EXERCISE GOAL: Lines from the records below that contain the word "査定情報" are to be copied out.

GIVEN DATA:

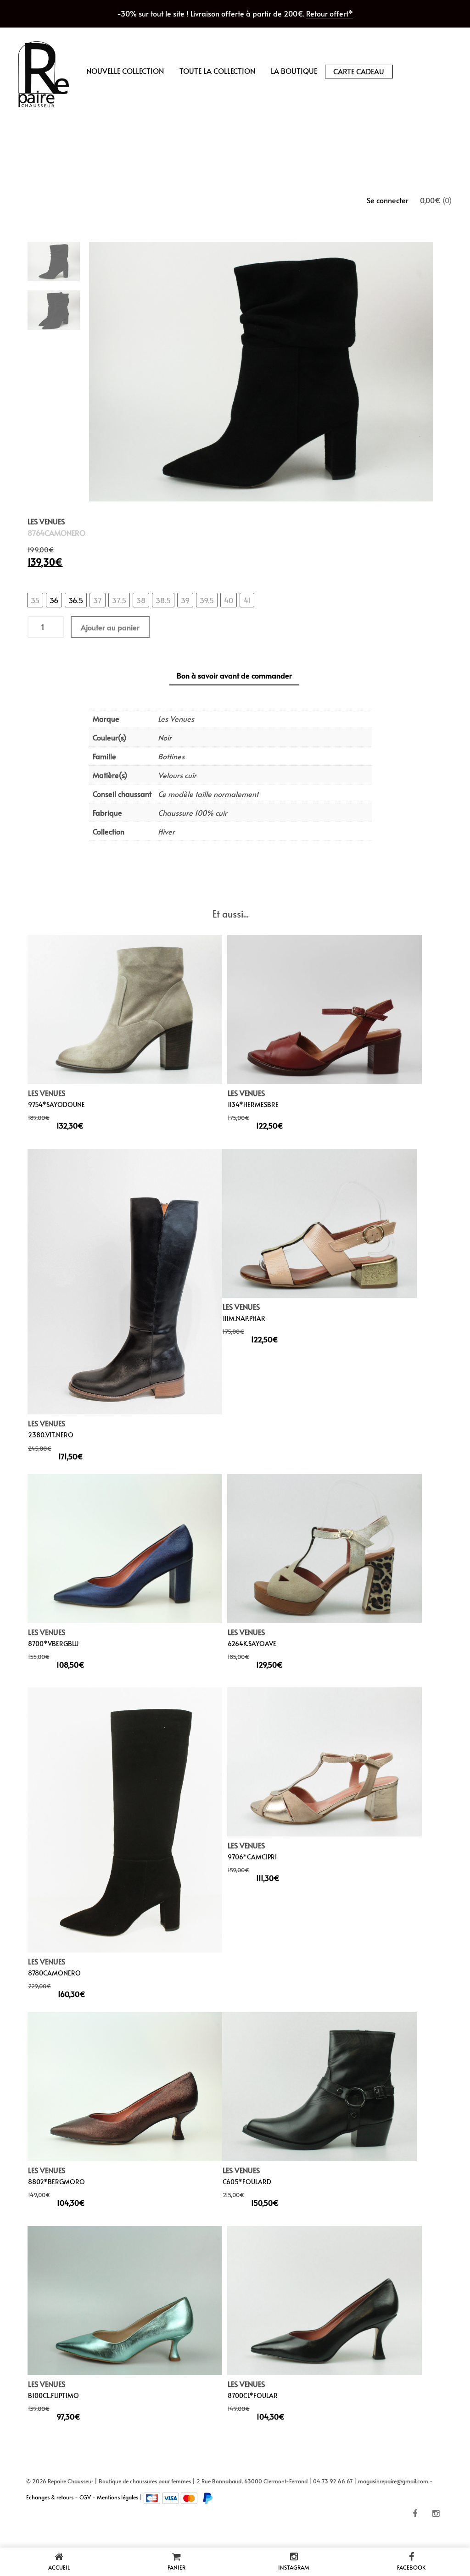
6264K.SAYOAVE (252, 1643)
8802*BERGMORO (56, 2181)
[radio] (35, 600)
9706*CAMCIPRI (252, 1857)
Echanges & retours (49, 2497)
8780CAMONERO (54, 1973)
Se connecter (387, 200)
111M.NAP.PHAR (244, 1318)
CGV (85, 2497)
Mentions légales (117, 2497)
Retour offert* (329, 13)
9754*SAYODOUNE (56, 1104)
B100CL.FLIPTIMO (53, 2395)
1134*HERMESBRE (253, 1104)
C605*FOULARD (247, 2181)
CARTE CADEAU (358, 71)
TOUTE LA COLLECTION (217, 71)
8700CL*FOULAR (253, 2395)
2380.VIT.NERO (50, 1434)
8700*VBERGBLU (53, 1643)
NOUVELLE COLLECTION (125, 71)
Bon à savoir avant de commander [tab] (234, 675)
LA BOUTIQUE (294, 71)
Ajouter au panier (110, 627)
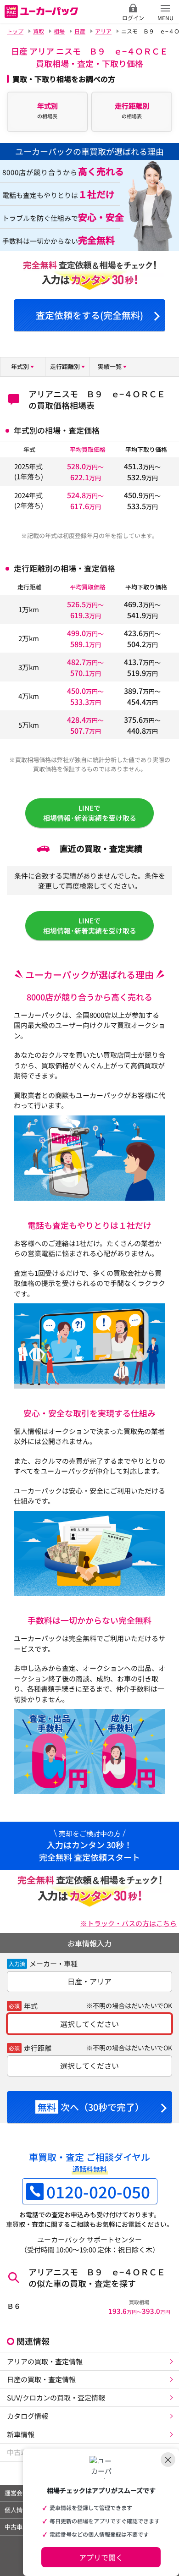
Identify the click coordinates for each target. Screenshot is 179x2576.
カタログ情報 (27, 2416)
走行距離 (37, 2048)
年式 (31, 2005)
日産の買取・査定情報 (41, 2379)
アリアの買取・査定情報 (45, 2361)
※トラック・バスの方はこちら (128, 1923)
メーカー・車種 (53, 1963)
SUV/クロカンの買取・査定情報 (56, 2397)
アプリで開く (101, 2557)
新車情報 (20, 2434)
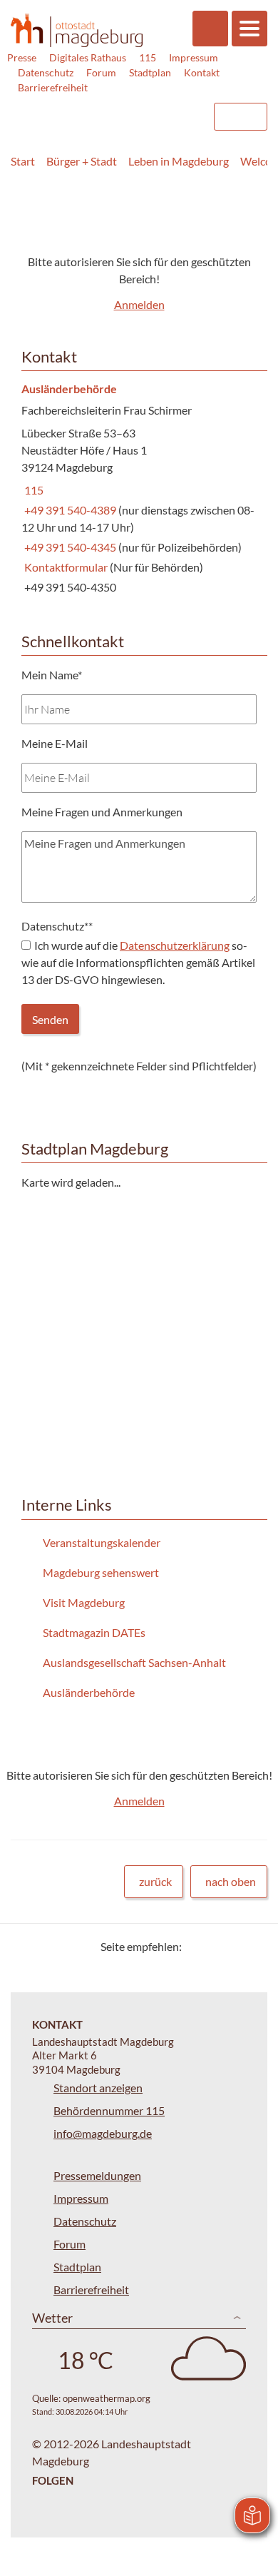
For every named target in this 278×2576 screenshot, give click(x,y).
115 (147, 57)
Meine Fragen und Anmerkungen (101, 811)
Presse (21, 57)
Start (23, 161)
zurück (155, 1881)
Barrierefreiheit (53, 87)
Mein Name (51, 674)
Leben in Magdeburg (178, 161)
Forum (101, 72)
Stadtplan (150, 72)
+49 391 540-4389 (69, 510)
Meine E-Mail (54, 743)
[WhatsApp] (251, 1946)
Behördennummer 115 (109, 2110)
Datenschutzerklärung (175, 945)
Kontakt (202, 72)
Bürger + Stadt (81, 161)
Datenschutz (45, 72)
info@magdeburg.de (102, 2133)
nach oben (230, 1881)
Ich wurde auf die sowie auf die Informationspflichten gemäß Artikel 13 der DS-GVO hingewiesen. (138, 962)
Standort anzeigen (98, 2087)
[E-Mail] (233, 1946)
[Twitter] (198, 1946)
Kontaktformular (64, 567)
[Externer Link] (86, 110)
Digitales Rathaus (87, 57)
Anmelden (139, 304)
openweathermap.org (106, 2398)
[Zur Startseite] (77, 30)
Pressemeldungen (97, 2175)
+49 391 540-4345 (69, 547)
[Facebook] (215, 1946)
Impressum (193, 57)
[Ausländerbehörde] (139, 489)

SOLUTION TO THE EXERCISE:
日産の買取・査定情報 (41, 2379)
アリアの買取・査定情報 (45, 2361)
SUV/クロカンの買取・査定情報 (56, 2397)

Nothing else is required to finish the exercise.